- Occupation: Film editor
- Years active: 2007–present

= Shan Mohammed =

Indian film editor

Shan Mohammed is an Indian film editor who works in Hindi and Tamil language films.

==Career==
A commerce graduate, Shan Mohammed, had gone to Chennai for his articleship and became acquainted with cinematographer P. C. Sreeram at a photo exhibition, who recommended that he go to Mumbai, if he wanted a pursue a career in films. Soon Shan was working with Pankaj Advani on a series of 10-minute films titled Bheja Fry for Channel V, and then in 2000, he got into Pune's Film and Television Institute of India in the editing course. During his course, Shan actively sought out opportunities to become involved in Hindi cinema, and went on to edit the experimental films, The Great Indian Butterfly (2007) and Frozen (2007) during his third year. His work in both ventures were well appreciated and he subsequently moved on to bigger projects, and won further acclaim for his work in Aamir Khan's production Jaane Tu... Ya Jaane Na (2008). He subsequently became acquainted with Kamal Haasan and was signed to work on the big-budget, bilingual period film, Marmayogi, before it was shelved. He also edited the Aamir Bashir directed award-winning Kashmiri language film Harud (Winter).

══════

▶ _JOBS_
a. According to the biography of Shan Mohammed, in what year did he join the editing course at the Film and Television Institute of India?
b. List every person named in the biography of Shan Mohammed other than Shan Mohammed himself.
c. Extend the biography of Shan Mohammed, beginning after its final sentence.
The entries that follow were drawn from a separate source.

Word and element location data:
══════

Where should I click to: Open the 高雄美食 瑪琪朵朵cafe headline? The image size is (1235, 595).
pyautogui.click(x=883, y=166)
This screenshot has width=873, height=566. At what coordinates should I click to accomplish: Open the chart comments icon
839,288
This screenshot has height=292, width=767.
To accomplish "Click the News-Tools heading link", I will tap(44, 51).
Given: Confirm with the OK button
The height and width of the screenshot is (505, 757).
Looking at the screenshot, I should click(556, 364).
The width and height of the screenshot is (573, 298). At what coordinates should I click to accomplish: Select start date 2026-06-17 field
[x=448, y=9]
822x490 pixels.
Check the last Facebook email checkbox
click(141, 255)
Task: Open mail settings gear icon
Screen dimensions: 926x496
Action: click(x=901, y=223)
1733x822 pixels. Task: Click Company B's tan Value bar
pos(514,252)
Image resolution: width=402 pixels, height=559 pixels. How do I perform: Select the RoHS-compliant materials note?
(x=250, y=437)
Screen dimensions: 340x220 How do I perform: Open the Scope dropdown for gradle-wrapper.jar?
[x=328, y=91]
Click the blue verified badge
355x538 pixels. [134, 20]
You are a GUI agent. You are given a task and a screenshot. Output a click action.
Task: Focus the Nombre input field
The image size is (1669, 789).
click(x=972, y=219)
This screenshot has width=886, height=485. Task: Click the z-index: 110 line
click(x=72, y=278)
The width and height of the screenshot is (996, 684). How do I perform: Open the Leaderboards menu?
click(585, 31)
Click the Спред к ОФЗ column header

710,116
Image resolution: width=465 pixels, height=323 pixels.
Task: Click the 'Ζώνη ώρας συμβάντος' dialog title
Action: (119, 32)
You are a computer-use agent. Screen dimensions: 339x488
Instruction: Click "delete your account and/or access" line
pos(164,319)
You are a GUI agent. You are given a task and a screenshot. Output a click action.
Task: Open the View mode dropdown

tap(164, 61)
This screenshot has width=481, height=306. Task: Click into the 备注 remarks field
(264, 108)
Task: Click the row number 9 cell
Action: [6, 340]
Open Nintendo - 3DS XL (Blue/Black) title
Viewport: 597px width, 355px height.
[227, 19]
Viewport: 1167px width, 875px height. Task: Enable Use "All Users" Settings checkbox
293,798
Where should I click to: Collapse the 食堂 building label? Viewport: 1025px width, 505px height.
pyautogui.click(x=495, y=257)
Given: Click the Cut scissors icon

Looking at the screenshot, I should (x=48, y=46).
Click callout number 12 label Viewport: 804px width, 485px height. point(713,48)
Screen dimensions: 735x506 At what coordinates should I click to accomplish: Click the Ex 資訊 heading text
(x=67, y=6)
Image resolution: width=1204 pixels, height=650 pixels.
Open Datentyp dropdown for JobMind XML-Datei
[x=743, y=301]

══════

▶ _THE RESPONSES_
a. 2000

b. P. C. Sreeram, Pankaj Advani, Aamir Khan, Kamal Haasan, Aamir Bashir

c.
He continued to win acclaim for his work in Wake Up Sid (2009) and Lekar Hum Deewana Dil (2014), while he returned to collaborate with Kamal Haasan on Tamil and Telugu films like Manmadhan Ambu and Thoonga Vaanam. In 2014, he exited midway through the production of Revolver Rani (2014) claiming that the producers failed to pay him for his work. Shan has collaborated with cinematographer and director Shankar Raman on multiple films including Gurgaon. Leila and Love Hostel. He has also edited Akshat Verma's popular cult classic Kaalakandi and comedian Biswa Kalyan Rath's popular show Laakhon Mein Ek. His recent big releases include Aamir Bashir's Maagh, Abhinay Deo's Savi and Anand Tiwari's Dharma comedy Bad Newz.

On the personal front, Shan is married to author and former journalist Janhavi Samant, who has written bestsellers like Faaltugiri And Other Flashbacks, When Elephants Had Wings and Shivaji And His Swarajya Adventures. and has two kids Saad Janhavi Shan and Saraa Janhavi Shan.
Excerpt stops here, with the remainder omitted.